Adımlarıma Işık

12 Ocak 2016 Salı

İnce çizgiler

Dün 26 yaşına girdim. Doğum günüm kutlu olsun.
Düşündüm, neler değişti hayatımda. Düşüncelerimde. Hayata olan bakış açımda? Var mı öyle çok değiştiğim noktalar. Ya da geldi mi üzerime 30'a 4 kala bir enteresan olgunluk? 

Aynı soruyu çok sevdiğim bir ablam sordu. Bilmiyorum ama, birşeylerin kıyısında gibi hissettiğimi söyledim. Gerçekten de öyle. Oysa Çağdaş'a sorsan, kıyı 29'da. 

Sonra düşündüm, kıyı insanın ellisindede olabilir, yetmişinde de. 
Sanki,  kıyıdan ne anladığınla alakalı gibi?
Ben bu yaşımda, kendimde değiştirmeyi çok istediğim ama bugüne kadar başarılı olamadıklarımdan başlamak istiyorum. Birçok radikal değişim yaşadığımı düşünsem de, değişmesi gerekenler olduğunu biliyorum. Bu yıl onlardan başlayıp kendimi bambaşka bir dünyanın içinde bulacakmışım gibi bir his var içimde. Belki öyle olmasını istediğim içindir. Ama yavaş yavaş kolları sıvadığımı düşünüyorum. Zaten herşey böyle başlamaz mı? Karar almak, seçimler yapmak... Gerçi en iyi yaptığım şey yarı yolda vazgeçmek ya da biraz zora gelince pes etmek. Ama zaten bu da değişmesini istediğim noktalardan birtanesi. Belki bu defa o kadar kolay vazgeçmem : )
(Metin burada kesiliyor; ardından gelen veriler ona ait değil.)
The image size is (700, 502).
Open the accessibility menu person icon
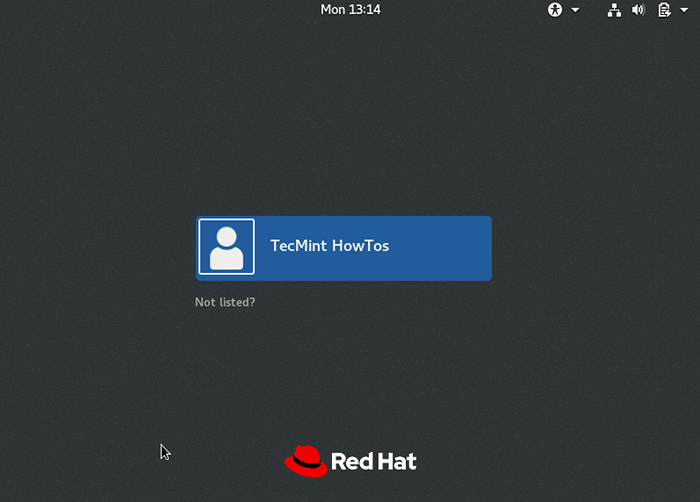click(555, 10)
Peki neden kendime bu kadar döndüm? Neden aynaya daha derin bakar oldum? Neden olmayan gözaltı çizgilerimi görmeye çalışıyorum? Neden daha fazla muhasebe yapıyorum? İçime dönüyorum? Yalnızlığı seçiyorum? Cevabı zor değil ama şaşırtıcı. 
Bence çok önce farkına varmış olmam gereken gerçeklerin farkına varıyorum. Ego değil. "Sadece ben" kibiri hiç değil. Arada çok ince bir çizgi var. Kendini değmeyen konular için harap etmekle sağduyunun arasındaki fark gibi. Hayatımdaki en büyük yanlışların sebebi ortasını bulamamış olmamdan kaynaklanıyor mesela. Ya yüceltirdim, ya yererdim. Ya siyahtı, ya beyaz. Aslında bazı durumlarda gayet grinin elli tonuydu. Bazı kişiler gördündükleri gibi değildi. Pozitif düşündüklerim negatif, negatif düşündüklerim ise pozitifti. Ama illa bir kalıp içerisine sığdırmaya çalıştığım için hayalkırıklığına uğradım.
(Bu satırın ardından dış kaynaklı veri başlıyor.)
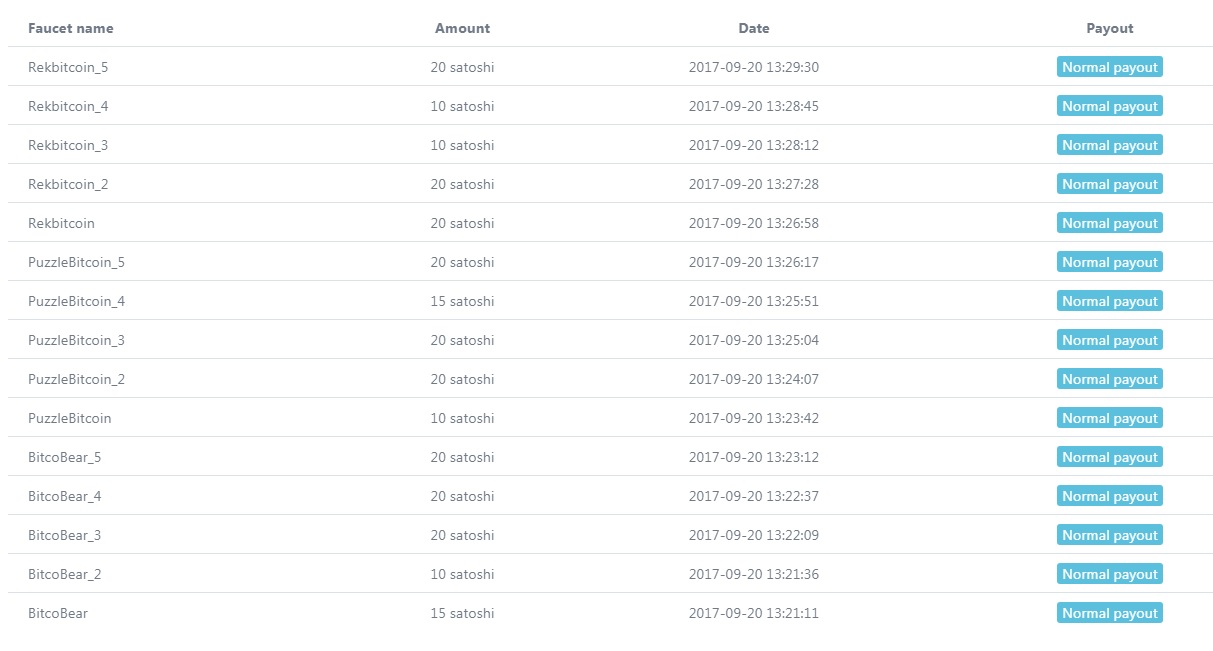The width and height of the screenshot is (1213, 651).
Task: Select the BitcoBear_4 faucet name
Action: (64, 496)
Şunu çok net anladım. Kendine, kafanda iyi bir yere oturttuğun insanların seni hiçbiryere oturtmadığını söyleyip herkesi durmak istedikleri yerde bırakacaksın. Ekstra enerji sarfetmekle hiçbir eylem göstermemek arasındaki ince çizgi...
Gerçekten güvenebileceklerine güvenmek, ama herkesi sevmeye çalışmak. 
Sanırım en güzeli bu...


Goncagül "26mum"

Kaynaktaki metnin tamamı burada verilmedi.